5 Leafy Greens that Pack a Powerful Dose of Nutrients

By | July 25, 2016

Leafy Greens full of nutrientsYou are already well aware that eating leafy green vegetables is fantastic for your overall health. These simple and yummy veggies are packed with vital nutrients that your body needs to remain in a state of balance. But which leafy greens should you focus on consuming more of? Keep reading for a short list that you can use the next time you go grocery shopping.

1. Kale

When you think of healthy leafy greens that double as superfoods, you likely think of kale first. This is because this leafy vegetable really is packed with everything from calcium and potassium, to folate and vitamins A, C, and K. Plus, this veggie is also loaded with powerful antioxidants that help protect your body against a variety of diseases.

2. Spinach

Spinach is another popular option when it comes to getting more leafy greens into your diet. This tasty veggie has only 20 calories per serving, but it is loaded with vitamins, including A and C. It also contains folate and calcium, and you can enjoy this vegetable raw or cooked in a variety of dishes and salads.

3. Romaine

Romaine, as well as Red Leaf and Green Leaf lettuces, are hugely popular, but they are also really good for you.
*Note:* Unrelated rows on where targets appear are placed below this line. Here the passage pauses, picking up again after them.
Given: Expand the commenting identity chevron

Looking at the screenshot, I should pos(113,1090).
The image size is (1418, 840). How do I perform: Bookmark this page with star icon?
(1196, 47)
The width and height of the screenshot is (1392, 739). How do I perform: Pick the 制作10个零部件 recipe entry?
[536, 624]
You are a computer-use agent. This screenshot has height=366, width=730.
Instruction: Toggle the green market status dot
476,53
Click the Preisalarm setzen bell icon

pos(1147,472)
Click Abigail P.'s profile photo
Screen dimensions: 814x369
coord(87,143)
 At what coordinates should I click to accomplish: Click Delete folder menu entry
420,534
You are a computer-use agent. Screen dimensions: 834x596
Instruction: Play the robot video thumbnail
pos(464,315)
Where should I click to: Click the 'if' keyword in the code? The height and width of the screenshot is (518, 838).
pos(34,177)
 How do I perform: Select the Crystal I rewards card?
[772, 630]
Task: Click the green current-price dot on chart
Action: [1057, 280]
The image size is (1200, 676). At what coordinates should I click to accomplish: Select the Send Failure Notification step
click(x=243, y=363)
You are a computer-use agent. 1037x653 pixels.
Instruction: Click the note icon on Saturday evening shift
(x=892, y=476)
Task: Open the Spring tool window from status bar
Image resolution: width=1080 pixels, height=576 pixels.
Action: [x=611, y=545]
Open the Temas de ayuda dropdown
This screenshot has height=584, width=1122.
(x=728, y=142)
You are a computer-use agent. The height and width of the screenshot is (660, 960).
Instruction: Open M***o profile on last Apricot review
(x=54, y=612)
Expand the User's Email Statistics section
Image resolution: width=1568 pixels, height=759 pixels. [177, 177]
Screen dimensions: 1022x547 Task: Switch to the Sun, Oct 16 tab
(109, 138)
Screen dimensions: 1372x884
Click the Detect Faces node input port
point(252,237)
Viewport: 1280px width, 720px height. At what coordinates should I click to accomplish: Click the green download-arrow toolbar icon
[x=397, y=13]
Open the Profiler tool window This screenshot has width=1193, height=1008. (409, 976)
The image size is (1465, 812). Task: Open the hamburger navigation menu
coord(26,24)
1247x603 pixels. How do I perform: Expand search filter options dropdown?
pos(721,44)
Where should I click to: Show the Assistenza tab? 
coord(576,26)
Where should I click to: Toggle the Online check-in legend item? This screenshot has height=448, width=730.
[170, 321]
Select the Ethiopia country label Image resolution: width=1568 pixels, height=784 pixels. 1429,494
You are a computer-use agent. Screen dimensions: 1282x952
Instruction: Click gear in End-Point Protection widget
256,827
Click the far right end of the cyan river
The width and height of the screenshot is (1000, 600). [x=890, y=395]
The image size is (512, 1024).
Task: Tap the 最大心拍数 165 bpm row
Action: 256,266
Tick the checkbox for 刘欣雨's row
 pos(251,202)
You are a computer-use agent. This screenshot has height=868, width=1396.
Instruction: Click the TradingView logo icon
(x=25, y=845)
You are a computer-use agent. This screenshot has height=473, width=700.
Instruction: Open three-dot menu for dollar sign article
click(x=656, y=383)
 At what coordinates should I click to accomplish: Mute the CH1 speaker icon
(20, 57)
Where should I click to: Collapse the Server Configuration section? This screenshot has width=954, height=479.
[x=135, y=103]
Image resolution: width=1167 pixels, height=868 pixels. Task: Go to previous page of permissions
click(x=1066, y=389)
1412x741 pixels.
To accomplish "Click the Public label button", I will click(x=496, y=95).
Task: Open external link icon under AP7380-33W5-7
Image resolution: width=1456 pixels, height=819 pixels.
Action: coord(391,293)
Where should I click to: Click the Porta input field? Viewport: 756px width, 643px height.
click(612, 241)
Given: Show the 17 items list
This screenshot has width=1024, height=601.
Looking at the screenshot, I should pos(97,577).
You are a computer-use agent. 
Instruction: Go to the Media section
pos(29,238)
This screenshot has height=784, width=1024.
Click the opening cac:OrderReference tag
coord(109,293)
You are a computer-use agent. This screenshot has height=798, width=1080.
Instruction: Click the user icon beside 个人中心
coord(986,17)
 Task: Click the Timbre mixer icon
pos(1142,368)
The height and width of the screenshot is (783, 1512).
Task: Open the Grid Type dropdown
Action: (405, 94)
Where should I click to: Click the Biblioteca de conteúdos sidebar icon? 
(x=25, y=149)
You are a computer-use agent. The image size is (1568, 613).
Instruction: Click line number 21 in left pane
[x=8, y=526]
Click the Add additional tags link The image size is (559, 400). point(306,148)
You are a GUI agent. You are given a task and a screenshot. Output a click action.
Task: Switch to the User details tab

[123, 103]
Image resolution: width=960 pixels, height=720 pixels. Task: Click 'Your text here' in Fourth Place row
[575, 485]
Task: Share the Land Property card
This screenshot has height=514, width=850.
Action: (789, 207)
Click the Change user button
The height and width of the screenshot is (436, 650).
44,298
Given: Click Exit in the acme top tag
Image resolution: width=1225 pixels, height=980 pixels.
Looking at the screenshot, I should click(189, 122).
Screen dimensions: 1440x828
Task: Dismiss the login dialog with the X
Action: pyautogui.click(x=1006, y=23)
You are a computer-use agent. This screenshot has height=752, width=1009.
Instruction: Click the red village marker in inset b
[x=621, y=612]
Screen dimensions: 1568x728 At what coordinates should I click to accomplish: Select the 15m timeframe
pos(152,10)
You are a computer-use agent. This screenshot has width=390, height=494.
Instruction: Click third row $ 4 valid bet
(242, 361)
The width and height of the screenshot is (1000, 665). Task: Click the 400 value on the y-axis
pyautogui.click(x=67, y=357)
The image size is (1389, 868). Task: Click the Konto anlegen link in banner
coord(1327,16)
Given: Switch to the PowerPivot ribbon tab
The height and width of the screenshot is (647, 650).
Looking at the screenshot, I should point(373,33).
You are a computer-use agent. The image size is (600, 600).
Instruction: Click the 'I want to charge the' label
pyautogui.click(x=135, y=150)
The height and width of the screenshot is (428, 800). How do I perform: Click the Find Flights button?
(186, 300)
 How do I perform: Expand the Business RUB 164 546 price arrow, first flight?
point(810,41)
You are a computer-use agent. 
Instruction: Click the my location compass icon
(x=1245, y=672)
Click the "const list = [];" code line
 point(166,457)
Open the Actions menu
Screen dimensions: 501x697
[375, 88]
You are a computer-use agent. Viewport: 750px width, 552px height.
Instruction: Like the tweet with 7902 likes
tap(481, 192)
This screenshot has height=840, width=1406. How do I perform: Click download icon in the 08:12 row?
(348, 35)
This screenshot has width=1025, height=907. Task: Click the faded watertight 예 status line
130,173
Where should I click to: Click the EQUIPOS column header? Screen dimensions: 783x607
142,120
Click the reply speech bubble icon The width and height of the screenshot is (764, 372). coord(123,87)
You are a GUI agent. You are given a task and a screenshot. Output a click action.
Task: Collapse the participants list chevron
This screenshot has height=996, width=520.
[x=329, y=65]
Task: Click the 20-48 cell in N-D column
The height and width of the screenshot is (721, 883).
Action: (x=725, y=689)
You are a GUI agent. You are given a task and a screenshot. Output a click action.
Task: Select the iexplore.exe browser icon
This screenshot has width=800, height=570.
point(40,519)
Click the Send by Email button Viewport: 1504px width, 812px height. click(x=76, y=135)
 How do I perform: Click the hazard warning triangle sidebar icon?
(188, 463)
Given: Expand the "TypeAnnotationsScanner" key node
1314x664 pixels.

They have high levels of vitamin A, along with folate. Stick with healthy dressings so you don’t undo your salad’s nutrition with fatty dressings that are bad for you. And just remember that the darker the lettuce, the more nutritious it is.

4. Collard Greens

Collards are delicious leafy greens that are used in Southern cuisine, and they are similar in their nutritional value to kale, so they are a great option if you want to switch things up and have something other than kale for a change. Plus, one half of a cup of collard greens has just 25 calories, so you can really indulge in this veggie without feeling guilty.

5. Turnip Greens

Turnip greens are a delicious and really easy way to get more vitamin A, vitamin C, vitamin K, and calcium into your diet. These greens even require less cooking, as they are more tender than other leafy greens, so they are also easy to prepare.

The five leafy green vegetables above should be incorporated into your diet as much as possible. Because there are a variety of vegetables to choose from, you can enjoy a diverse set of meals every week to keep your taste buds happy.